**DO THIS**: Edit the lines from the one holding "Expand the sidebar with the chevron arrow" through the one holding "click(39, 804)", inclusive, so that "sidebar" becomes "side panel" and nothing else changes. Leave the pictures out of your answer.

**ENTRIES SHOWN**:

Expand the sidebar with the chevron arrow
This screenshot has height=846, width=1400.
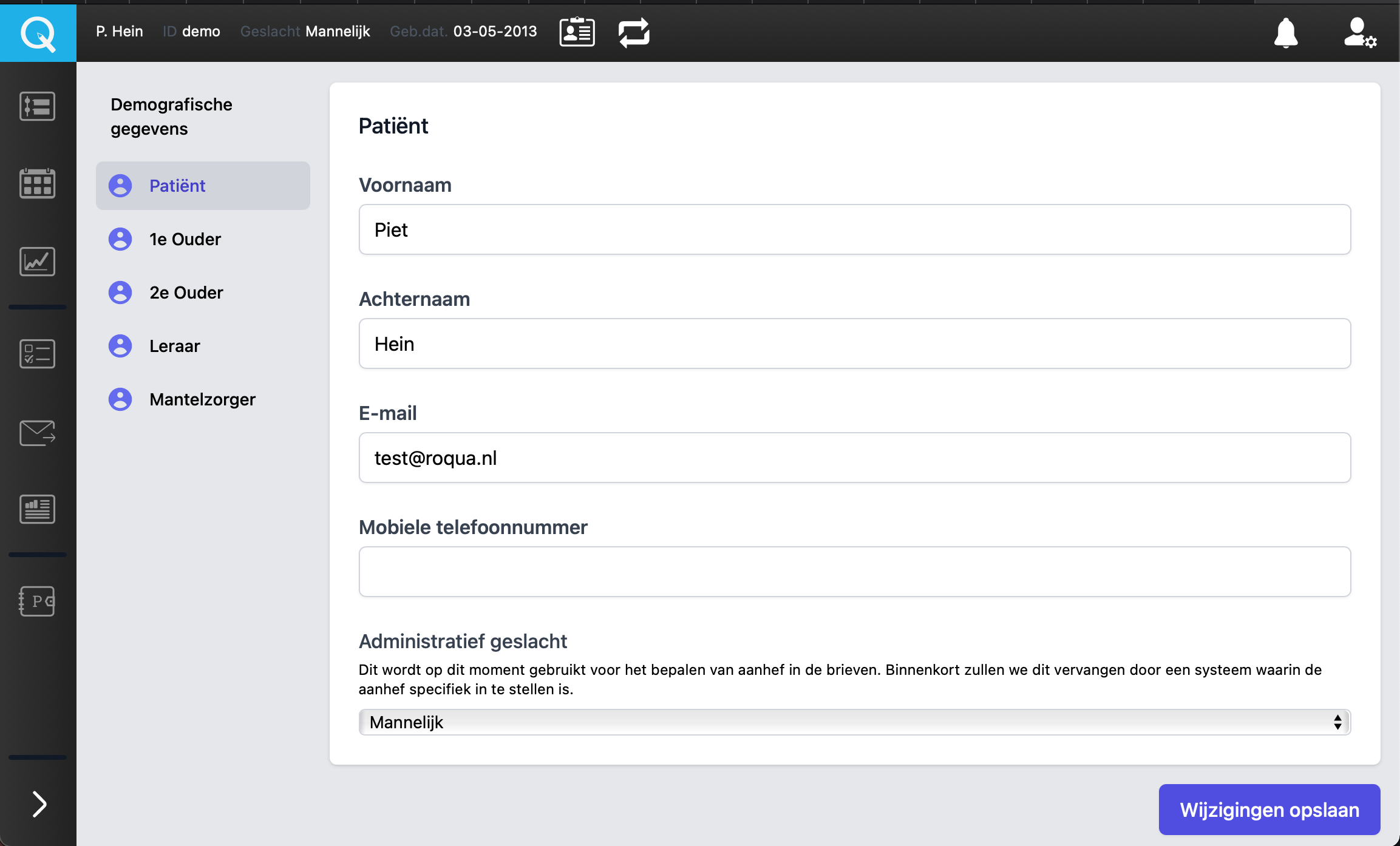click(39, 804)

==

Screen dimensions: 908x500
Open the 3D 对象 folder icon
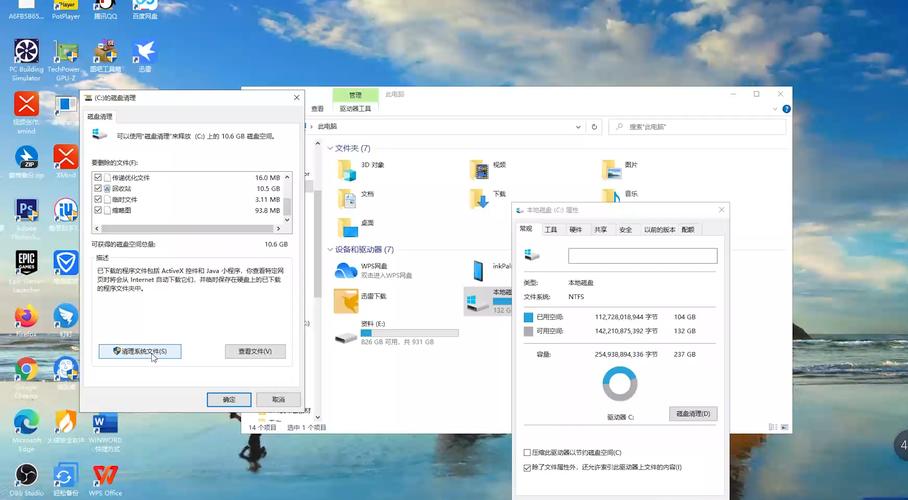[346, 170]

**ANSWER TO THIS TASK**:
Expand the side panel with the chevron arrow
This screenshot has height=846, width=1400.
click(39, 804)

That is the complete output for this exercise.